*** Input data ***
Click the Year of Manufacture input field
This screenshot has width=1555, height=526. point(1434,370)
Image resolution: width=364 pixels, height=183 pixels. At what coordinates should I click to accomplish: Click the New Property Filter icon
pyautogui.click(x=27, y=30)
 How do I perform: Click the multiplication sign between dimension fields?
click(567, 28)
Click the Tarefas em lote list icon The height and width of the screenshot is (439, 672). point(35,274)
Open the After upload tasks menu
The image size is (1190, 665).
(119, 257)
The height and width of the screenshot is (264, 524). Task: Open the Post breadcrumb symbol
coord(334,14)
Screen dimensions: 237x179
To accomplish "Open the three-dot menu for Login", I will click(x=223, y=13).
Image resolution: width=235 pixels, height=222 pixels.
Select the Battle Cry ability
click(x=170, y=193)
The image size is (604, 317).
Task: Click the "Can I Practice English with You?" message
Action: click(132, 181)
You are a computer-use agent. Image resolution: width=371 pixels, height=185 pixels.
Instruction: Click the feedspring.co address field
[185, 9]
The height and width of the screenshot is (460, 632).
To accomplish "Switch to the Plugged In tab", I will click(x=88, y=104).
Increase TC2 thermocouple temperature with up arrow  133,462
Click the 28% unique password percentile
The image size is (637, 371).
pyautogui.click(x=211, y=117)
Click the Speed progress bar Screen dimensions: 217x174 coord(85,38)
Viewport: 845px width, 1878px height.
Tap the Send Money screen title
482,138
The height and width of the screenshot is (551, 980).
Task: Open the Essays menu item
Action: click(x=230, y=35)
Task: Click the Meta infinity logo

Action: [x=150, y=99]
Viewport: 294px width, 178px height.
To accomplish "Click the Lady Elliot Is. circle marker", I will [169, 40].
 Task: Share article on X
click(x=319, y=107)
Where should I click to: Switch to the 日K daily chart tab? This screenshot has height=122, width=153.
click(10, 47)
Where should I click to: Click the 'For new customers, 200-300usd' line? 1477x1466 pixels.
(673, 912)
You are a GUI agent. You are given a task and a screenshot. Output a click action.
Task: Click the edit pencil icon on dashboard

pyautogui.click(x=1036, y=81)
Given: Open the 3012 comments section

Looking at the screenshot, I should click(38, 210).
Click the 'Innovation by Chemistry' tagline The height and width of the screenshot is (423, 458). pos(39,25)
*** End of Input data ***
**Exercise instructions**
Nothing in the data may differ; print all of it exactly as written.

**Written response**
Click the Year of Manufacture input field
This screenshot has width=1555, height=526. point(1434,370)
Image resolution: width=364 pixels, height=183 pixels. At what coordinates should I click to accomplish: Click the New Property Filter icon
pyautogui.click(x=27, y=30)
 How do I perform: Click the multiplication sign between dimension fields?
click(567, 28)
Click the Tarefas em lote list icon The height and width of the screenshot is (439, 672). point(35,274)
Open the After upload tasks menu
The image size is (1190, 665).
(119, 257)
The height and width of the screenshot is (264, 524). Task: Open the Post breadcrumb symbol
coord(334,14)
Screen dimensions: 237x179
To accomplish "Open the three-dot menu for Login", I will click(x=223, y=13).
Image resolution: width=235 pixels, height=222 pixels.
Select the Battle Cry ability
click(x=170, y=193)
The image size is (604, 317).
Task: Click the "Can I Practice English with You?" message
Action: click(132, 181)
You are a computer-use agent. Image resolution: width=371 pixels, height=185 pixels.
Instruction: Click the feedspring.co address field
[185, 9]
The height and width of the screenshot is (460, 632).
To accomplish "Switch to the Plugged In tab", I will click(x=88, y=104).
Increase TC2 thermocouple temperature with up arrow  133,462
Click the 28% unique password percentile
The image size is (637, 371).
pyautogui.click(x=211, y=117)
Click the Speed progress bar Screen dimensions: 217x174 coord(85,38)
Viewport: 845px width, 1878px height.
Tap the Send Money screen title
482,138
The height and width of the screenshot is (551, 980).
Task: Open the Essays menu item
Action: click(x=230, y=35)
Task: Click the Meta infinity logo

Action: [x=150, y=99]
Viewport: 294px width, 178px height.
To accomplish "Click the Lady Elliot Is. circle marker", I will [169, 40].
 Task: Share article on X
click(x=319, y=107)
Where should I click to: Switch to the 日K daily chart tab? This screenshot has height=122, width=153.
click(10, 47)
Where should I click to: Click the 'For new customers, 200-300usd' line? 1477x1466 pixels.
(673, 912)
You are a GUI agent. You are given a task and a screenshot. Output a click action.
Task: Click the edit pencil icon on dashboard

pyautogui.click(x=1036, y=81)
Given: Open the 3012 comments section

Looking at the screenshot, I should click(38, 210).
Click the 'Innovation by Chemistry' tagline The height and width of the screenshot is (423, 458). pos(39,25)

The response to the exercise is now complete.